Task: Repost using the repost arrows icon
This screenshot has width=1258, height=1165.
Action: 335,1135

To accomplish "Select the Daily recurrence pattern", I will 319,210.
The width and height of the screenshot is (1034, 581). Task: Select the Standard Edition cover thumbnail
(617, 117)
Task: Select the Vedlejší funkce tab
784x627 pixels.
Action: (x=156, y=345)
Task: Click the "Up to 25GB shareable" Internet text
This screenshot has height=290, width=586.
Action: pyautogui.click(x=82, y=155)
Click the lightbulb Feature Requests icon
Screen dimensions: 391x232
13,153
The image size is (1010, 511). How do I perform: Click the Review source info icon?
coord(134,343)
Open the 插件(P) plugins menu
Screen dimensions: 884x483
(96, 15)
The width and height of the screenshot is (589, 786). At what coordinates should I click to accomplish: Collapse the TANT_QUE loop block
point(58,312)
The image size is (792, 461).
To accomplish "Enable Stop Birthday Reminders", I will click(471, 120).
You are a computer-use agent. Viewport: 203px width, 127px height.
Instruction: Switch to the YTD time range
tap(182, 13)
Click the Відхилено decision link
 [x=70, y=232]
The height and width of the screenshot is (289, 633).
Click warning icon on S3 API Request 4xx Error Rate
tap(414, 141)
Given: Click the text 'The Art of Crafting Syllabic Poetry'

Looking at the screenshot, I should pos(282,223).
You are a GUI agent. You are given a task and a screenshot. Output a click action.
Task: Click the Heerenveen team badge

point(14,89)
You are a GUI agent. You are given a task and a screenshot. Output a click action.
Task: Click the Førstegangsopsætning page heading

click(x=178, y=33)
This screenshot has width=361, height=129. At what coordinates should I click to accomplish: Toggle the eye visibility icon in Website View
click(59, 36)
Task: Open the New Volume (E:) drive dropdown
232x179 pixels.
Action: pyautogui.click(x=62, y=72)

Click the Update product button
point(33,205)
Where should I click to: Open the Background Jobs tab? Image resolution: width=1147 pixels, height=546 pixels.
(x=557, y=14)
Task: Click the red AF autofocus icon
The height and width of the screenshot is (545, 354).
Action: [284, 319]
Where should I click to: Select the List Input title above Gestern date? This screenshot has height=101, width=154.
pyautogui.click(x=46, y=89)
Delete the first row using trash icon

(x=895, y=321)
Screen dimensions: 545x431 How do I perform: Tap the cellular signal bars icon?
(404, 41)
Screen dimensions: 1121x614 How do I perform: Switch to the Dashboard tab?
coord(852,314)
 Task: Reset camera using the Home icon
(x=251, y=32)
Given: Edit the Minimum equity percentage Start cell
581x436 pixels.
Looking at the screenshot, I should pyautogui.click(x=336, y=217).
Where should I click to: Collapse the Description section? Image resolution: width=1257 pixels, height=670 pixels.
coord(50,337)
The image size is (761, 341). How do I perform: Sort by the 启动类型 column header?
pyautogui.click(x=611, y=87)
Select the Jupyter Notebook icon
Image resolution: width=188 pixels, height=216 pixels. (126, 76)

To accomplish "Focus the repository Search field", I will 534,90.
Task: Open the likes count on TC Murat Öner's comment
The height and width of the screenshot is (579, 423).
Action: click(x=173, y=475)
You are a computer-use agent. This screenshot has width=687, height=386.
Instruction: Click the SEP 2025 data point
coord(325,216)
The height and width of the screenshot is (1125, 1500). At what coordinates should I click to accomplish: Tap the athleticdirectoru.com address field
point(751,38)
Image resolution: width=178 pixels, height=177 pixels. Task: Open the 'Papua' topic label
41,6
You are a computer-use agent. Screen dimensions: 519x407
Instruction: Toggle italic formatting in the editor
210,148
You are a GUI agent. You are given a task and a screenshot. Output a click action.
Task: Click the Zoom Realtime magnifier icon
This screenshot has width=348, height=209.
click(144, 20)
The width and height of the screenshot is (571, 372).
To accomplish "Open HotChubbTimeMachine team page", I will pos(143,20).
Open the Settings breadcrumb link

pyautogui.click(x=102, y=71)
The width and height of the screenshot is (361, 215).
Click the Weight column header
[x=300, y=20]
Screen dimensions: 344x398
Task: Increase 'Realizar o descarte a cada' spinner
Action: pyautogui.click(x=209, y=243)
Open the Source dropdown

^^^^^^^^

Using the data above, return each line that includes the word "dropdown".

> Answer for the task
Task: Open the New Volume (E:) drive dropdown
Open the Source dropdown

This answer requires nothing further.